The attribute extraction unit excludes the combination of the attributes including the combination of the other attributes when the combination of the attributes includes the combination of the other attributes, and the leakage risk is a predetermined condition. Extract combinations of attributes that satisfy
The leakage risk providing apparatus according to any one of claims 1 to 7, wherein

Based on the sensitivity stored in the storage unit that stores the sensitivity of each attribute in the individual vote data, which is a set of entries given a plurality of attributes, a leakage risk is calculated for each combination of the attributes. , Extract a combination of attributes for which the leakage risk satisfies a predetermined condition,
For each of the extracted combinations, an entry in which the number of entries specified by the attribute value included in the combination satisfies a predetermined condition is extracted.

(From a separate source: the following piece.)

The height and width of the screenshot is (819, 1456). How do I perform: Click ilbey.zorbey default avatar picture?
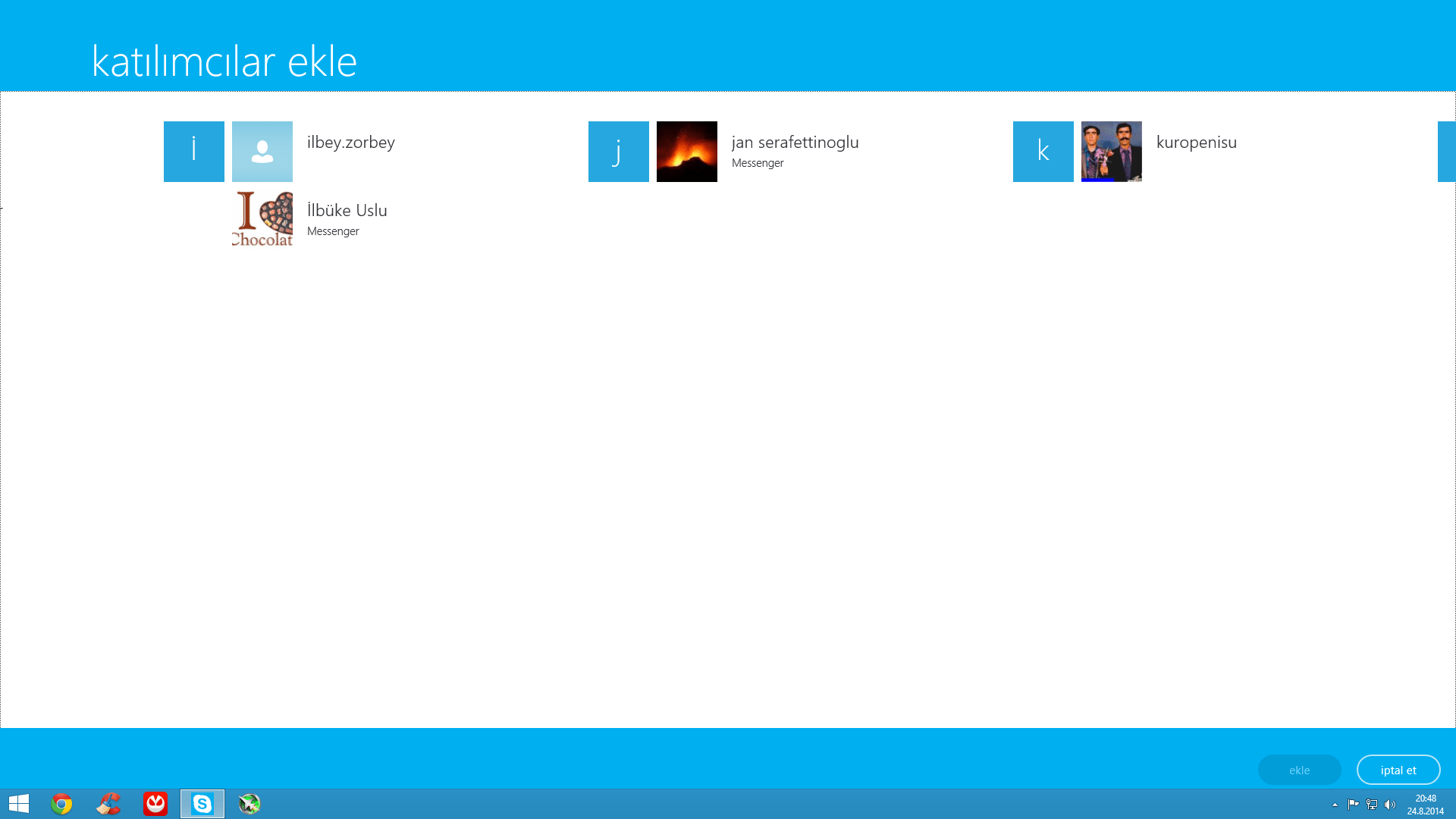pyautogui.click(x=262, y=152)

Based on the sensitivity, calculate the degree of influence of attributes other than the attributes included in the extracted combination in the extracted entry;
Associating the extracted combination with an attribute for which the degree of influence satisfies a predetermined condition;
A leakage risk providing method, wherein a computer executes processing.

Based on the sensitivity stored in the storage unit that stores the sensitivity of each attribute in the individual vote data, which is a set of entries given a plurality of attributes, a leakage risk is calculated for each combination of the attributes. , Extract a combination of attributes for which the leakage risk satisfies a predetermined condition,
For each of the extracted combinations, an entry in which the number of entries specified by the attribute value included in the combination satisfies a predetermined condition is extracted.
Based on the sensitivity, calculate the degree of influence of attributes other than the attributes included in the extracted combination in the extracted entry;
Associating the extracted combination with an attribute for which the degree of influence satisfies a predetermined condition;
A leakage risk providing program for causing a computer to execute processing.